*Exercise brief*
Reply only with how many lines in these entries hold the string "group".
^^^^^^^^^^^^^^^^
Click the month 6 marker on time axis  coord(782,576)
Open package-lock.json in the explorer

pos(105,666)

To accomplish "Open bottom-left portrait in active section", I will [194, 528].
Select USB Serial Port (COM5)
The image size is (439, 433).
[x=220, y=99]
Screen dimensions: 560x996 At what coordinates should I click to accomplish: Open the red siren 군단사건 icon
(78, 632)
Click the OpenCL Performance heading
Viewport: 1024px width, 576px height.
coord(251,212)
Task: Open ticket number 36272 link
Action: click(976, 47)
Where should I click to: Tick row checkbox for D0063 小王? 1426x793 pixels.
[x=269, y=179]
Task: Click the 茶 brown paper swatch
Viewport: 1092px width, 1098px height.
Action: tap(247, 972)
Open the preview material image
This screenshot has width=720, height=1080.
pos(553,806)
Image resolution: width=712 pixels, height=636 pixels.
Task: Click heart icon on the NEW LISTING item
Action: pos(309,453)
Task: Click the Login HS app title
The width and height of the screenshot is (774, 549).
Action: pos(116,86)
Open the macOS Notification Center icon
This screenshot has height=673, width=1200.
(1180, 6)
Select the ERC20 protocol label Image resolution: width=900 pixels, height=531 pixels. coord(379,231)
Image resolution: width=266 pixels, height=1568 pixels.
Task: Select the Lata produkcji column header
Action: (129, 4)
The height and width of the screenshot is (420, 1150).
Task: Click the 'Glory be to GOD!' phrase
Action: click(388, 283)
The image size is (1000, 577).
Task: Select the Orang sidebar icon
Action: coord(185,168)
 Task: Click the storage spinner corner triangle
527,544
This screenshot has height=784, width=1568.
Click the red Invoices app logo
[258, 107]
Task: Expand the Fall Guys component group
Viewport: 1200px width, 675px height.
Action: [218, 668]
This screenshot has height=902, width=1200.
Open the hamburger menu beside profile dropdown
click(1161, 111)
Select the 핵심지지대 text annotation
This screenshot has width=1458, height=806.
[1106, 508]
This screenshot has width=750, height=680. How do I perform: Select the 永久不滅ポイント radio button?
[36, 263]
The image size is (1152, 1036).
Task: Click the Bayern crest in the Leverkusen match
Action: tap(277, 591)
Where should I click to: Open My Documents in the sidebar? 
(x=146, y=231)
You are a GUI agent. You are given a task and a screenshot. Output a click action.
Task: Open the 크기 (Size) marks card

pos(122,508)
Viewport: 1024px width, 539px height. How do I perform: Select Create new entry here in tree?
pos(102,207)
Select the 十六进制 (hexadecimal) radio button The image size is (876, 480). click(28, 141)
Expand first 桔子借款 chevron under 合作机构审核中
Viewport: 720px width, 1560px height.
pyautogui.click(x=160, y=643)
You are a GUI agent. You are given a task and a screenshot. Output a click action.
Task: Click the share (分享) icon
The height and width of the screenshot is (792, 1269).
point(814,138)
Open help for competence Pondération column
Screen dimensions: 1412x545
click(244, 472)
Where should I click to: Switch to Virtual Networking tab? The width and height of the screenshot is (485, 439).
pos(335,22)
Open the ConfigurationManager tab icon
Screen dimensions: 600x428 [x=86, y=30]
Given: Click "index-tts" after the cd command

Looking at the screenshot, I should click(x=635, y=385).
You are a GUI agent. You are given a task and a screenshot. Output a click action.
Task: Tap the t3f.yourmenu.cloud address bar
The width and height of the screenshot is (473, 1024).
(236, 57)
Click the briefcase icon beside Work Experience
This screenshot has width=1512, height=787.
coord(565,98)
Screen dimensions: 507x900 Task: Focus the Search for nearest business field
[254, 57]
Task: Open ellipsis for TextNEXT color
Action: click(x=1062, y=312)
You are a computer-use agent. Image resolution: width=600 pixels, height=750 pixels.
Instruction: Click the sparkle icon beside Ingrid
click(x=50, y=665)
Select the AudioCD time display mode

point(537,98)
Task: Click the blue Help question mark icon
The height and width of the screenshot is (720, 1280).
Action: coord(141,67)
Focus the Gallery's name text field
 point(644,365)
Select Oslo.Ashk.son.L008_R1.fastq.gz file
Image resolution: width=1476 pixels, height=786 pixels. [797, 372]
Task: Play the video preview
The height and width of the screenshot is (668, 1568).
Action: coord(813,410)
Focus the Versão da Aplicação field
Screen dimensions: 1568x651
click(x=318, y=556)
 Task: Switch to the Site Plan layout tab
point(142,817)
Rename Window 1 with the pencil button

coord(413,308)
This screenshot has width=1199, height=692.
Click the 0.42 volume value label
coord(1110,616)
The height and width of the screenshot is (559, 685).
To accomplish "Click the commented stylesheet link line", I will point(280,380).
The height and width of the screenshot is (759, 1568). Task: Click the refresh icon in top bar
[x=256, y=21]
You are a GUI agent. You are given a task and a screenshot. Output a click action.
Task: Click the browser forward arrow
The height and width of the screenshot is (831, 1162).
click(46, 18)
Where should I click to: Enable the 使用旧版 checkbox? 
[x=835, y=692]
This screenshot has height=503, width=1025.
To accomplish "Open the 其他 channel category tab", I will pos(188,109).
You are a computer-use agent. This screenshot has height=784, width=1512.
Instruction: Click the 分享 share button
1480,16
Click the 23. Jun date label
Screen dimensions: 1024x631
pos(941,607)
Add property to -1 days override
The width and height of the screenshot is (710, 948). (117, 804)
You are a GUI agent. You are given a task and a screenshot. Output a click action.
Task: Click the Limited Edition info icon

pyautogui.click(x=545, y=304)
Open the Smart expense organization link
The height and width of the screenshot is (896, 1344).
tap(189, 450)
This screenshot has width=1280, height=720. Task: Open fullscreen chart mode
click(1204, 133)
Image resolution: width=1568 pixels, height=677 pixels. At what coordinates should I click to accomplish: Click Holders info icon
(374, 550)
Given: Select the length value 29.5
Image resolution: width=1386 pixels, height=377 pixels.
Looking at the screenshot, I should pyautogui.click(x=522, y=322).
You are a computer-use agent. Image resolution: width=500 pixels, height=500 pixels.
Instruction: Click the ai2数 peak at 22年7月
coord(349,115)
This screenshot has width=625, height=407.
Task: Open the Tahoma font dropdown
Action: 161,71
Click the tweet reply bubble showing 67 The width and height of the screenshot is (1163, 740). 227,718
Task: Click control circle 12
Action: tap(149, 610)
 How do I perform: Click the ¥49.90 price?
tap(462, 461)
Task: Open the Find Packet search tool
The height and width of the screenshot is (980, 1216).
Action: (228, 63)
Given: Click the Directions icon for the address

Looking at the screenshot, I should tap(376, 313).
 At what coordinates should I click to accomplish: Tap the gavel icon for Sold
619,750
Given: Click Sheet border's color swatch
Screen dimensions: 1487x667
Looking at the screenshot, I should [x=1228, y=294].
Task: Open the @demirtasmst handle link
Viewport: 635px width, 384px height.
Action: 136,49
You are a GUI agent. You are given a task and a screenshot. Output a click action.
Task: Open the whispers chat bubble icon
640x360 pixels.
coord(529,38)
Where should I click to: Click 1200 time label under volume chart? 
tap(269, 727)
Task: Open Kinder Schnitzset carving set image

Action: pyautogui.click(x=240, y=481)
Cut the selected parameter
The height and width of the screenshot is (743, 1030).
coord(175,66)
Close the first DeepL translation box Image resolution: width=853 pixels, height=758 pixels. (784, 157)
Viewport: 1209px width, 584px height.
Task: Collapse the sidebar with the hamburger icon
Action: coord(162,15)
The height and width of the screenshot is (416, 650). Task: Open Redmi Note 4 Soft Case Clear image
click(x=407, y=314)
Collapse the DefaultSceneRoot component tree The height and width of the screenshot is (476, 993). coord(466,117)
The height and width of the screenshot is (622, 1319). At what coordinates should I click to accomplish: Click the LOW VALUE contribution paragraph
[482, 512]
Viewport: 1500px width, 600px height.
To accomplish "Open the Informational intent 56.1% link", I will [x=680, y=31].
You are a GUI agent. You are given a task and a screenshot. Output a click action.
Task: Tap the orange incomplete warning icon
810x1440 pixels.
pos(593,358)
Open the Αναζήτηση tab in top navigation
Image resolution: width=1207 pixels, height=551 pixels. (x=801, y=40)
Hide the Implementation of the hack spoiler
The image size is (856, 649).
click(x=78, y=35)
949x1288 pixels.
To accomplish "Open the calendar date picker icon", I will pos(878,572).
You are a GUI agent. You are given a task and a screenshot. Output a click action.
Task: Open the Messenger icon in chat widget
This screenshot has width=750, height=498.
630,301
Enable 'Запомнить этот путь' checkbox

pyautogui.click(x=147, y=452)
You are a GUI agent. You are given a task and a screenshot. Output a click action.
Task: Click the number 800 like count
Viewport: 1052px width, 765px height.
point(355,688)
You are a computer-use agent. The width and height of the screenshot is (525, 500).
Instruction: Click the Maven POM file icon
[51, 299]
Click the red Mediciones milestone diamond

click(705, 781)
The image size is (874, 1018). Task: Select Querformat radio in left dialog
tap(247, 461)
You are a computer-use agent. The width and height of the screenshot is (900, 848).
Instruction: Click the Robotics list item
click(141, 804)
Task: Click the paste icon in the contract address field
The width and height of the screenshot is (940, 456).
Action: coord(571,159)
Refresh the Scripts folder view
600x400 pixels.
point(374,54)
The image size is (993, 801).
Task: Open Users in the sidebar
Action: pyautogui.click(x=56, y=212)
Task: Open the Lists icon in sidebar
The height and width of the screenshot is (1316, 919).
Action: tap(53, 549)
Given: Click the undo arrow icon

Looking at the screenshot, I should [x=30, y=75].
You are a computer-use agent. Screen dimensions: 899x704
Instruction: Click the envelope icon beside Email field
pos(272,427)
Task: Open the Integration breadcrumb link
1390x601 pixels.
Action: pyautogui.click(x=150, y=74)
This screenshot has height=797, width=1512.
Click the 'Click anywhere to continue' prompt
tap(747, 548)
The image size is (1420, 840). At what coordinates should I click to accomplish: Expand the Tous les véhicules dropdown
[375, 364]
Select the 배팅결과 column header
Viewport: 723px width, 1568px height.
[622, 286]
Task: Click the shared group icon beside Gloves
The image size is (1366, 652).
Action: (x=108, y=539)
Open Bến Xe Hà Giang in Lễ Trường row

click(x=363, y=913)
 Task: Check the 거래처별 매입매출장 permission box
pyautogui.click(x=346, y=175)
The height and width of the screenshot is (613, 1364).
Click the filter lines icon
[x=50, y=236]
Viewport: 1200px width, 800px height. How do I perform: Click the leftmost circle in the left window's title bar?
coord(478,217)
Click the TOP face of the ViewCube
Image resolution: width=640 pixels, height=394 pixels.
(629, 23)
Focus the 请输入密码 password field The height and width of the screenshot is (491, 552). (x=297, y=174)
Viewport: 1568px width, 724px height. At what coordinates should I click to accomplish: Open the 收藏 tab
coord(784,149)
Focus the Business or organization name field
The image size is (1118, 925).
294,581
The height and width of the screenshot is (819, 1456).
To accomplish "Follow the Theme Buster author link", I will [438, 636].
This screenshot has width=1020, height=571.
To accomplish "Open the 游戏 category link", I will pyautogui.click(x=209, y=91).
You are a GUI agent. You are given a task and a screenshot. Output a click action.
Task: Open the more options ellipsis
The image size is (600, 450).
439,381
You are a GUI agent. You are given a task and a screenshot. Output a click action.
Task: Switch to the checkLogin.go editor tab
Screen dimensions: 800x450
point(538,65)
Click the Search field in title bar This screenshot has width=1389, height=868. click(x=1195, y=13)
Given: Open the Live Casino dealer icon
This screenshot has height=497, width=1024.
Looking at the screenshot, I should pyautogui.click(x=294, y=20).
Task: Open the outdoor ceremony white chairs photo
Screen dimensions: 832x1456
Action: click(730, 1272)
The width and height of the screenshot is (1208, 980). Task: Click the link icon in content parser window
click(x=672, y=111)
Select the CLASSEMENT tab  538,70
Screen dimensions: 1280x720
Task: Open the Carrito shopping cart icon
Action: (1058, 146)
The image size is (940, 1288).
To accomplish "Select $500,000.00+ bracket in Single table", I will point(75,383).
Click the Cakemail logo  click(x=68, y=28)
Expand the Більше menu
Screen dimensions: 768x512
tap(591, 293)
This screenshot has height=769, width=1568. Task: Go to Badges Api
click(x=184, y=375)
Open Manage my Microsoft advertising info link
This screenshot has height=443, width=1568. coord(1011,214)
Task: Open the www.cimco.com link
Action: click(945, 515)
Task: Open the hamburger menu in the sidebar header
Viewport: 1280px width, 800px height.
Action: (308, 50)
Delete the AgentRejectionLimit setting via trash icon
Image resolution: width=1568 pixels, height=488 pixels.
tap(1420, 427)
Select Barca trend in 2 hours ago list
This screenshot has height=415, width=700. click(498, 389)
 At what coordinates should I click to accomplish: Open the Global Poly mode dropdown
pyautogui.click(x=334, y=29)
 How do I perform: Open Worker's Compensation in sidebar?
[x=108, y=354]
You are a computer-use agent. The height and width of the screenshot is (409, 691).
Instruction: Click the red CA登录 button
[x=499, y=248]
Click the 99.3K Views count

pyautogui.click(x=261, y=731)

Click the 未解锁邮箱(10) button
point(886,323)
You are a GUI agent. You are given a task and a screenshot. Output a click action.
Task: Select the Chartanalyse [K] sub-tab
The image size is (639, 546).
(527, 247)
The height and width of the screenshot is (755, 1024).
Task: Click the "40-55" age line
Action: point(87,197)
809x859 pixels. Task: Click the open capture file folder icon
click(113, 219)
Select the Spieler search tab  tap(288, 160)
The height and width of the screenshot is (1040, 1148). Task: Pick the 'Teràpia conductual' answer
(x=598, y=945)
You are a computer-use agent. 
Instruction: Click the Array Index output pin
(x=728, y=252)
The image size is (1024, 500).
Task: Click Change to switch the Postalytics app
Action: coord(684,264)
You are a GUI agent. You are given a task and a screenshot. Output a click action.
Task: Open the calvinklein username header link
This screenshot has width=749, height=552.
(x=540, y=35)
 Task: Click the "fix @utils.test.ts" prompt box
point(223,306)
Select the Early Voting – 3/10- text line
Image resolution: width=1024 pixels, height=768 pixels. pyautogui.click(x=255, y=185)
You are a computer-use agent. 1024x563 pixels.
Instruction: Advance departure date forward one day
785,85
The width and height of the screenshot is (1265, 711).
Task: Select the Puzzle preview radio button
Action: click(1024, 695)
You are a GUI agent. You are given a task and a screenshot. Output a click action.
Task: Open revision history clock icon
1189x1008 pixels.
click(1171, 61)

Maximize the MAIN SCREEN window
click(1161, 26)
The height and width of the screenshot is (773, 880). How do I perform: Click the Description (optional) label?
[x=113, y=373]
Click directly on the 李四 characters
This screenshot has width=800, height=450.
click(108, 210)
^^^^^^^^^^^^^^^^
*Finished task*
2